◆ DIRECTIONS:
(A) In the article on protein powders for pregnancy, how many grams of protein per serving does the Sun Warrior Protein Warrior Blend provide?
(B) Extend the article on protein powders during pregnancy from its final sentence, adding a few paragraphs in the same plain style.

You can buy this protein on Amazon here. 

4. Sun Warrior Protein Warrior Blend

-Why we like it: Free of soy, dairy, GMOs, sugar, and gluten, plus it’s raw, certified organic, and vegan. No taste with the natural flavor which is great because it will mix well with anything.

– Grams of protein per serving: 28g
– Non-Gmo + Certified Organic? Yes.

You can buy this protein on Amazon here. 

Why do we need protein?

You need protein to maintain the structure, function, and regulation of your body’s tissues and organs. So it’s no wonder why pregnant women want to make sure that they are getting in enough of this nutrient when they are eating for two. Growing a tiny human and supporting the growth of mom’s maternal tissues (like the placenta) puts more protein demands on her body.

At the same time, we’ve also heard about how certain protein powders can contain toxic contaminants, which is concerning to women and new mothers, alike.

Let’s review the science behind whether you can continue to drink protein shakes during pregnancy and what factors are behind some of the best protein powders for pregnancy.

How much protein does a mom-to-be need?

While every person has her own individual protein requirements, in general, experts recommend that women eat around 60-70 grams of protein a day if she is not carrying multiples.

◆ MATERIAL SUPPLIED:
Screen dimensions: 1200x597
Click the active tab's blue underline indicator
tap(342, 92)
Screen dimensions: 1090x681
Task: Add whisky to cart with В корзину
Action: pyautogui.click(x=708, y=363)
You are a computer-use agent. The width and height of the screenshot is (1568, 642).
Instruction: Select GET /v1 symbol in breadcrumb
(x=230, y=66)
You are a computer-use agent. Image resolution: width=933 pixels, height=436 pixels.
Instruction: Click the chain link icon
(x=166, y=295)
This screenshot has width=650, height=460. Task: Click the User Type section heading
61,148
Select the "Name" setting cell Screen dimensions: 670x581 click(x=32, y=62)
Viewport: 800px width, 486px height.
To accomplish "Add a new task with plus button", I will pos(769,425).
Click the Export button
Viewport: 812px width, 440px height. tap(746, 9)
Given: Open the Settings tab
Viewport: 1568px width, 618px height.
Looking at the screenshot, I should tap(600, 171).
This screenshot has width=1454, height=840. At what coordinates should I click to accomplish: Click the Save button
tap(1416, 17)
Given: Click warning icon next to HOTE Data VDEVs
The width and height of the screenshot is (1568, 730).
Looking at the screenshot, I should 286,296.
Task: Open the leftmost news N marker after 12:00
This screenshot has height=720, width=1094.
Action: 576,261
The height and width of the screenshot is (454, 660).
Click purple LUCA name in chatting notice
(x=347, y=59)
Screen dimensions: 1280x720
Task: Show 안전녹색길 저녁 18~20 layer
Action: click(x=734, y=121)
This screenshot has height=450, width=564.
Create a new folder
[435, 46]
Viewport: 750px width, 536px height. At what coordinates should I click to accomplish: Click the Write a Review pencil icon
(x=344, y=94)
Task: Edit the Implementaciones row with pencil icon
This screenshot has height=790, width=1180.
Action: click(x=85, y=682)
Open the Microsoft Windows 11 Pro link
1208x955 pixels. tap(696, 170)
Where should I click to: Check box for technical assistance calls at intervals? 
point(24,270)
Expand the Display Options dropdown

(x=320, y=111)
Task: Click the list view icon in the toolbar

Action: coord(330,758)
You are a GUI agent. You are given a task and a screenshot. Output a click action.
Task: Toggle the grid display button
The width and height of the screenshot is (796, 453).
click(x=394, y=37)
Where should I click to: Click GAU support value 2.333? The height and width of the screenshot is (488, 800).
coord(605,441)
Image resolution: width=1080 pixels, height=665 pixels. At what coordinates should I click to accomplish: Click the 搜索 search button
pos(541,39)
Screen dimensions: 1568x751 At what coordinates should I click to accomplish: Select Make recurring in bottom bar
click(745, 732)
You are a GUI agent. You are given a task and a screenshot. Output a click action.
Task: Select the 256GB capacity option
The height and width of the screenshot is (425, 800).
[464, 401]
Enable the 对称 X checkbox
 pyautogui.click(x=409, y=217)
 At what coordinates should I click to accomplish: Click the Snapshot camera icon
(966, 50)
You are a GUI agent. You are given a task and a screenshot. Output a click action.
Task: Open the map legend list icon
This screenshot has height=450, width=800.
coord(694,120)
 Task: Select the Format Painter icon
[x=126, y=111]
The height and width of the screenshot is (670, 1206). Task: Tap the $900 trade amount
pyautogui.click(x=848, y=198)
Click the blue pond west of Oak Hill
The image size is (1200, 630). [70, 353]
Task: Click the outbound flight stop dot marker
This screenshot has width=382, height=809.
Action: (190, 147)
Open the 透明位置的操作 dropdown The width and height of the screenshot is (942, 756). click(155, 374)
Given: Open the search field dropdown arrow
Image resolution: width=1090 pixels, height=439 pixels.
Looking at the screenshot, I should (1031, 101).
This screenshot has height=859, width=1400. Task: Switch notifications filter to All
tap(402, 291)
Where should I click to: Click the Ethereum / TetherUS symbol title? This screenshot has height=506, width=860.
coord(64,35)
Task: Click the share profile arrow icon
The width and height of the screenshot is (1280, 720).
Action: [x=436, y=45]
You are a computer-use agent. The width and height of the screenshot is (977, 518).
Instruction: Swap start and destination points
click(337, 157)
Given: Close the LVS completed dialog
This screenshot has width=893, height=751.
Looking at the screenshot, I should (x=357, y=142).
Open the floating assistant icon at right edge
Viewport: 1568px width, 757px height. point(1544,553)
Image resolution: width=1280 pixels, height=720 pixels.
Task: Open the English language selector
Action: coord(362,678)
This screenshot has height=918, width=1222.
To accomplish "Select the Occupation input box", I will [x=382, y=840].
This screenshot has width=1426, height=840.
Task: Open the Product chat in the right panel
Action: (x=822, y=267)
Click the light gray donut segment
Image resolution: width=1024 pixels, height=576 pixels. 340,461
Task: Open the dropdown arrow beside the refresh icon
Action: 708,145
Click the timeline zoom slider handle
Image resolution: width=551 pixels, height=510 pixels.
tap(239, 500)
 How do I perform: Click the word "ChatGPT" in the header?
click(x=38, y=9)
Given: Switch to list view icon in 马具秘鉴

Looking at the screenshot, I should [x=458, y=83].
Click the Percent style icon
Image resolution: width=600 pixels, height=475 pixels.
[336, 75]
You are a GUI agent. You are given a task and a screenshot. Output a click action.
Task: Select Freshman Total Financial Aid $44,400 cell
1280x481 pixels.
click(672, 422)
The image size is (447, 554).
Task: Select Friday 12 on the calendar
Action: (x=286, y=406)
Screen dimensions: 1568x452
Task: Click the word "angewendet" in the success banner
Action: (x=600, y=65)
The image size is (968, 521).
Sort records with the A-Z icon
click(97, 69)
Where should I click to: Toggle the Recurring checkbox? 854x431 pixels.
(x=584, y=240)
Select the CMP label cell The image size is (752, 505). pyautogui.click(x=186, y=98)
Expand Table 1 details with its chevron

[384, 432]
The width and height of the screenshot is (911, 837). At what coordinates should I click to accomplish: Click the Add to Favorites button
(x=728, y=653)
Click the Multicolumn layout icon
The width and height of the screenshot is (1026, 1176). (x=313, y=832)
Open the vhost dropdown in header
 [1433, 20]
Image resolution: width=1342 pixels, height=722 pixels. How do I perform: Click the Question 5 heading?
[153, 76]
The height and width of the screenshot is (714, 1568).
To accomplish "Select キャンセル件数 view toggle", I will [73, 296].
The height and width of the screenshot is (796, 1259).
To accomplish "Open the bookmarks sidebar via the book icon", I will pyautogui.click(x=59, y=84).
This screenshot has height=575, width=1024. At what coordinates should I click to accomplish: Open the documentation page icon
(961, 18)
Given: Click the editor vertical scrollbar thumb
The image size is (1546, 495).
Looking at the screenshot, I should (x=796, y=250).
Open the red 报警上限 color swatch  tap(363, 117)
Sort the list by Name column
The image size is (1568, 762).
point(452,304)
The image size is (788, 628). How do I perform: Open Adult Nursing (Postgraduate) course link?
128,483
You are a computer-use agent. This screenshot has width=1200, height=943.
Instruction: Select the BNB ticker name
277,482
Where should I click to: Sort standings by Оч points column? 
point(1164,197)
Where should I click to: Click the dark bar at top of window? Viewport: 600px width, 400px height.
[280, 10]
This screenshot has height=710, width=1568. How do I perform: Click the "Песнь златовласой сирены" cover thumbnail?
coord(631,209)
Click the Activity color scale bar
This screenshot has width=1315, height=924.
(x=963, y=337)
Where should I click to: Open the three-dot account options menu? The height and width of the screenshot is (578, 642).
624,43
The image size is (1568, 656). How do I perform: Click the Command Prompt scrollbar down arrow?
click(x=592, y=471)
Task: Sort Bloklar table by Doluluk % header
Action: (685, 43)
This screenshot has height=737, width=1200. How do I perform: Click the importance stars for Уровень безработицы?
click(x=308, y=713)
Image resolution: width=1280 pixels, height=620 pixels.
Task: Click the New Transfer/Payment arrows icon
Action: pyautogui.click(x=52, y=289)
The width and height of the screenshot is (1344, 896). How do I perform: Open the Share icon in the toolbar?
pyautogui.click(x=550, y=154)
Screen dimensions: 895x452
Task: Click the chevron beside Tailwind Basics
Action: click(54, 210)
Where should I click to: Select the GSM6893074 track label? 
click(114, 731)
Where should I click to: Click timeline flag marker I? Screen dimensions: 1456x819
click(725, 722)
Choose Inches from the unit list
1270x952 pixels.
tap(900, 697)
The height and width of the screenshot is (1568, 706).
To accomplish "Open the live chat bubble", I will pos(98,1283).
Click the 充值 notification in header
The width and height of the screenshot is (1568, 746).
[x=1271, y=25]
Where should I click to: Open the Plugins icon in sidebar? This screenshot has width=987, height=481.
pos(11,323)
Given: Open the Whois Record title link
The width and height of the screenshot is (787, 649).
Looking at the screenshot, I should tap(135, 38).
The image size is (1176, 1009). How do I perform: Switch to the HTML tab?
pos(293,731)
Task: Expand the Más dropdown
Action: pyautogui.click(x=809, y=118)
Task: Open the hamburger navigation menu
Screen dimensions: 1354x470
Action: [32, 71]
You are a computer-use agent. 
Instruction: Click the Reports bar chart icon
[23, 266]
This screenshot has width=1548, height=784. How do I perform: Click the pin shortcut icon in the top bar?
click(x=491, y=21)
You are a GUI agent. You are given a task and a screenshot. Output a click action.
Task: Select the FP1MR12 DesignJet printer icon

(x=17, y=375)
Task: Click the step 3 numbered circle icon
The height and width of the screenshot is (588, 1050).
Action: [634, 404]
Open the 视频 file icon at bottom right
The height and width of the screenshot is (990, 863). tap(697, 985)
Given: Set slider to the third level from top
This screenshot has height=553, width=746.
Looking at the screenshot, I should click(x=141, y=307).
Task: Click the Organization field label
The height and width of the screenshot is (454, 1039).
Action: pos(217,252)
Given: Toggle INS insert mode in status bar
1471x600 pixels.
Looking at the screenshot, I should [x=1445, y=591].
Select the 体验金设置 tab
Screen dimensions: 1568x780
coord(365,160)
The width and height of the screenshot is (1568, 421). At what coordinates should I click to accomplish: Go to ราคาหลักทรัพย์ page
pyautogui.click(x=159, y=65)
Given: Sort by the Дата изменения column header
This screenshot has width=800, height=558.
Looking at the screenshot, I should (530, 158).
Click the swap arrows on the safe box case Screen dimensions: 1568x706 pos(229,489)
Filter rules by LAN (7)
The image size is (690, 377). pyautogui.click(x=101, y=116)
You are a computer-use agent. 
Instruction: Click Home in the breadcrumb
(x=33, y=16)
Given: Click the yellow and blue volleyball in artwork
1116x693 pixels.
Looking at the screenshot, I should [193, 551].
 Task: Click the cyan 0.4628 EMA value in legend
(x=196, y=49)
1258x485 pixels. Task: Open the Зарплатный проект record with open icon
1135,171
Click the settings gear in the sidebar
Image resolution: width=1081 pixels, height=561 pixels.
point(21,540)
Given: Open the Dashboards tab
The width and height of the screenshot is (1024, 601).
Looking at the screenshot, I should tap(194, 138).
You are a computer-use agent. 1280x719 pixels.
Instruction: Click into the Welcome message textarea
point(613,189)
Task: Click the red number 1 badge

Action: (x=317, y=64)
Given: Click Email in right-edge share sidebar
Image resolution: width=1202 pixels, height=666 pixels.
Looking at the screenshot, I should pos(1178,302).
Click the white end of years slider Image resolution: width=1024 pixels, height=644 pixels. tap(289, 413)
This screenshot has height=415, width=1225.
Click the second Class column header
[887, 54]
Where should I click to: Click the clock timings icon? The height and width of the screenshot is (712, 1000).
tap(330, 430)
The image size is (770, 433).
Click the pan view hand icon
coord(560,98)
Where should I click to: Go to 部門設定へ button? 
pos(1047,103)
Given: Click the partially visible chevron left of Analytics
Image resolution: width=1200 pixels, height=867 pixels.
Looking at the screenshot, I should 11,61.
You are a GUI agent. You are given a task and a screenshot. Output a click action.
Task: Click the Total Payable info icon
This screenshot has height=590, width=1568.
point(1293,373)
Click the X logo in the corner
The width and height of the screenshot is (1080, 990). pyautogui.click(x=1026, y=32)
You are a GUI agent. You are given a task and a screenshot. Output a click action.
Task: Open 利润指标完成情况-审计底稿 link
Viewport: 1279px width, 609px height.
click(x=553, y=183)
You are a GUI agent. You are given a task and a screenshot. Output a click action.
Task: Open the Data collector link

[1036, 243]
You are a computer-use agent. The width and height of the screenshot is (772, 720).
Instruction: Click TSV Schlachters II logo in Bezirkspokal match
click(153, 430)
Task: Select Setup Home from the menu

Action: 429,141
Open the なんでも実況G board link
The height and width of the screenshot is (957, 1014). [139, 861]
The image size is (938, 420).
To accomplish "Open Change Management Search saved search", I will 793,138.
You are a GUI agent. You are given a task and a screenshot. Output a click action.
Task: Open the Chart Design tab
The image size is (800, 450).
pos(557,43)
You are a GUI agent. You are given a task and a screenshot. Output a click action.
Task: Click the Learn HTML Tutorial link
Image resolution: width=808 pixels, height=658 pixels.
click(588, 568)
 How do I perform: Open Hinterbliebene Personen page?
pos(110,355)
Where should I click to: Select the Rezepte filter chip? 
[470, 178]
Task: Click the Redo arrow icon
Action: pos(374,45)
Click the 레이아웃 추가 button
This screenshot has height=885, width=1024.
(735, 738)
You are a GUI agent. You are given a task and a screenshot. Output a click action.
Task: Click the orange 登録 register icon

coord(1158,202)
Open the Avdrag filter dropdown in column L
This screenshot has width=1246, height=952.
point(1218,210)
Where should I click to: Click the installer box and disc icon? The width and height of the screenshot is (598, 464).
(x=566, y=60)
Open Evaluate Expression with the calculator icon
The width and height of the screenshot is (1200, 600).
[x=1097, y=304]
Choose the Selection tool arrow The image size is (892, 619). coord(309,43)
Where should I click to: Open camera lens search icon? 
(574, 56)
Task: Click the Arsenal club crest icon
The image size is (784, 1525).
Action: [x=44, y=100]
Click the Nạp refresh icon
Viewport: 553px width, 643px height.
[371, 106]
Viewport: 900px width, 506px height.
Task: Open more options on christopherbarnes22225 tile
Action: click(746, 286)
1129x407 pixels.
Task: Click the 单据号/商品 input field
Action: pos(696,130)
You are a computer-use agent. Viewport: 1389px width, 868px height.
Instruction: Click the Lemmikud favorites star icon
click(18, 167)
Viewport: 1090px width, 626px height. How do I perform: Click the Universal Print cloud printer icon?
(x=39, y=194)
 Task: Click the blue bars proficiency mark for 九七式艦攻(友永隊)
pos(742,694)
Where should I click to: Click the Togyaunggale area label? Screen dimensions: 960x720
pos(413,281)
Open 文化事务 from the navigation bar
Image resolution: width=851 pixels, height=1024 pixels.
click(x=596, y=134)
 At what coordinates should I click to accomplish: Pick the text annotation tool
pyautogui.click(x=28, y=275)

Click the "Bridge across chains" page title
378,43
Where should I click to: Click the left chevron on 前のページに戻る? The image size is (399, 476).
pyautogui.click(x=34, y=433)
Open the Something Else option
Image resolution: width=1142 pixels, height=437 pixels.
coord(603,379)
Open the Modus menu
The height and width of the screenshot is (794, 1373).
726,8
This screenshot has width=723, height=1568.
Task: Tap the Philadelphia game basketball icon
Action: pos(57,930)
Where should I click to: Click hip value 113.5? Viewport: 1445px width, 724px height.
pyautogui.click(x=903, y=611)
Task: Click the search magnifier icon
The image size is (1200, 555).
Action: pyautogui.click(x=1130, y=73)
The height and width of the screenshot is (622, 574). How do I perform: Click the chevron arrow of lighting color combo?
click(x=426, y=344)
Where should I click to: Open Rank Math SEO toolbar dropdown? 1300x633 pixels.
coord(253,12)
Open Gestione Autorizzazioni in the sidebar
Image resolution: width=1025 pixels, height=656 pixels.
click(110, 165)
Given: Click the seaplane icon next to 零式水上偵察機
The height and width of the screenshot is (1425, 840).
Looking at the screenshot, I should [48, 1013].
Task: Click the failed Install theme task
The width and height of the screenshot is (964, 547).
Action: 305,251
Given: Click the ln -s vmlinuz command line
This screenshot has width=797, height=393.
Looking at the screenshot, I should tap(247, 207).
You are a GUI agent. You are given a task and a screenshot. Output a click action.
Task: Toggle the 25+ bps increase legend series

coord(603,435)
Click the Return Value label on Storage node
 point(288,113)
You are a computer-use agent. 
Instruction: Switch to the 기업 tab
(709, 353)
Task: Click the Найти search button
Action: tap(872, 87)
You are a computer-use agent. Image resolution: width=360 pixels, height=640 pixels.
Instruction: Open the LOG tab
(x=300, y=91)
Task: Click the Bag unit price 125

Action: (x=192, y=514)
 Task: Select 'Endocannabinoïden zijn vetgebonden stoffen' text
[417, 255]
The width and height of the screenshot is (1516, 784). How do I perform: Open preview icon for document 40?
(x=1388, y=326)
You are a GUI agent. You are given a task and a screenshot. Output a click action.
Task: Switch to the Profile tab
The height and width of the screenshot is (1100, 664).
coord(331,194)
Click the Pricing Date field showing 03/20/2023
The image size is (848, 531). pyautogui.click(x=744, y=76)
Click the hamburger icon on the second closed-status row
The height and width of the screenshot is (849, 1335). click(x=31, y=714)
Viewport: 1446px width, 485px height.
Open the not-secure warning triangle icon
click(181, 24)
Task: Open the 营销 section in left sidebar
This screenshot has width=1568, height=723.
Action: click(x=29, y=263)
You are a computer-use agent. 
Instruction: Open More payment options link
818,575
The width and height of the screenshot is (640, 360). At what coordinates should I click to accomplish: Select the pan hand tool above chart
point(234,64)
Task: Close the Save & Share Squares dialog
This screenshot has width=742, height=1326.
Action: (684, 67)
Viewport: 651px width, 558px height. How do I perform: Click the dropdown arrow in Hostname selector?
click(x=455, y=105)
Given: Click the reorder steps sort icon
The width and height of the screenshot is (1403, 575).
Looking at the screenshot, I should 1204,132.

◆ ANSWERS:
(A) 28g

(B)
Why do some women use protein shakes during pregnancy?

Put aside any notion that protein powder is just for building muscle after a hard workout. Many women will opt for a protein shake during pregnancy for multiple reasons:

  • You’re experiencing morning sickness or a food aversion. Often times, protein powder may be the only protein source you can stomach.
  • You’re tired. If you’re too tired to cook up chicken breasts, protein powder is a quick and easy source of protein.
  • You’re vegan or vegetarian. You may be accustomed to leaning on vegan protein powders to help you meet your protein needs.

Whatever the reason, using protein powder and drinking protein shakes is common during pregnancy, and the question of whether it is safe for mom and baby during this precious time is a common concern.

What are the risks of drinking a protein shake during pregnancy?

When you are pregnant, you need to be more cautious about exposure to contaminants like BPA, lead, and mercury.

Exposing your baby to too many toxins during development may result in some serious outcomes such as:

  • Increased risk of preterm birth
  • Developmental defects
  • Miscarriage
  • Hearing challenges

The FDA considers protein powders a dietary supplement. Thus, the governing body does not regulate them to make sure they are safe or effective.

Luckily, non-profit groups like the Clean Label Project have brought transparency to the consumer. This group independently tests products like protein powders for environmental contaminants and brings the results to the public.

Surprisingly, the group found that many organic protein powders contain more contaminants when compared with their conventional counterpart!

Additionally, many protein powder manufacturers are verifying the purity of their product by using third-party companies. You can find this information on the label.

Whey vs. plant-based protein: does it matter?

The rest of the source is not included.